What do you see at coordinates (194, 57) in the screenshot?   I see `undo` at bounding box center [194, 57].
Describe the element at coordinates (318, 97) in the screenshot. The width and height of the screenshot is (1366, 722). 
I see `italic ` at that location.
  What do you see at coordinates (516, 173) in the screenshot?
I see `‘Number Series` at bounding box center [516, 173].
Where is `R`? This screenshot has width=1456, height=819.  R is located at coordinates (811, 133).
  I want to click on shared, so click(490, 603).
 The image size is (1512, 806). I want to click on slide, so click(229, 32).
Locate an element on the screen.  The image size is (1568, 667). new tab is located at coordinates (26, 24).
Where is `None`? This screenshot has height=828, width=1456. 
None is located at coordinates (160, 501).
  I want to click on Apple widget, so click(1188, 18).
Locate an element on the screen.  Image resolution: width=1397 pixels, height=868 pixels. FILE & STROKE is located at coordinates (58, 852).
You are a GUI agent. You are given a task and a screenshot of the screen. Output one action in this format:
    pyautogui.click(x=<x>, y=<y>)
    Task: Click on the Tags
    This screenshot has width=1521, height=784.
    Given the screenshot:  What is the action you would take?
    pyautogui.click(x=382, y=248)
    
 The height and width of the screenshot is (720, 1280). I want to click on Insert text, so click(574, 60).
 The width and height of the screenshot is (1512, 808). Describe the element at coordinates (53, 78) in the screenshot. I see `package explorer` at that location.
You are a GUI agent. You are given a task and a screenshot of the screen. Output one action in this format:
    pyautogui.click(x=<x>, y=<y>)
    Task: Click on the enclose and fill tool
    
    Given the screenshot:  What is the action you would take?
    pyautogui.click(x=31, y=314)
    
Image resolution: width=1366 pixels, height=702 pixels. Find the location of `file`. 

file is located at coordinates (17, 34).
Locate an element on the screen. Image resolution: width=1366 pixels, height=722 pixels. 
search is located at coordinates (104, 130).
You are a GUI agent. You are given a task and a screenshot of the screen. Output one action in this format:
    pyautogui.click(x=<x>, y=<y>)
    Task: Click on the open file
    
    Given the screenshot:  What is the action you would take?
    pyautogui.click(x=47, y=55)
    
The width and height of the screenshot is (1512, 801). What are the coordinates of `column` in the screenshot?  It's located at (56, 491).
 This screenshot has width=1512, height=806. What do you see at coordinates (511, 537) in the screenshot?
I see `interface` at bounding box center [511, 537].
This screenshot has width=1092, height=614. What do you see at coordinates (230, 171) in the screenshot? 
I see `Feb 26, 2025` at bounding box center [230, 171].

________

*Problem details*: Rewrite the part of the material that opens with its first line and closes with the line containing "center [516, 173].", putting "Identify" in place of "Describe" and leaving everything else unchanged.

*Answer to the task*:
What do you see at coordinates (194, 57) in the screenshot?   I see `undo` at bounding box center [194, 57].
Identify the element at coordinates (318, 97) in the screenshot. The width and height of the screenshot is (1366, 722). 
I see `italic ` at that location.
  What do you see at coordinates (516, 173) in the screenshot?
I see `‘Number Series` at bounding box center [516, 173].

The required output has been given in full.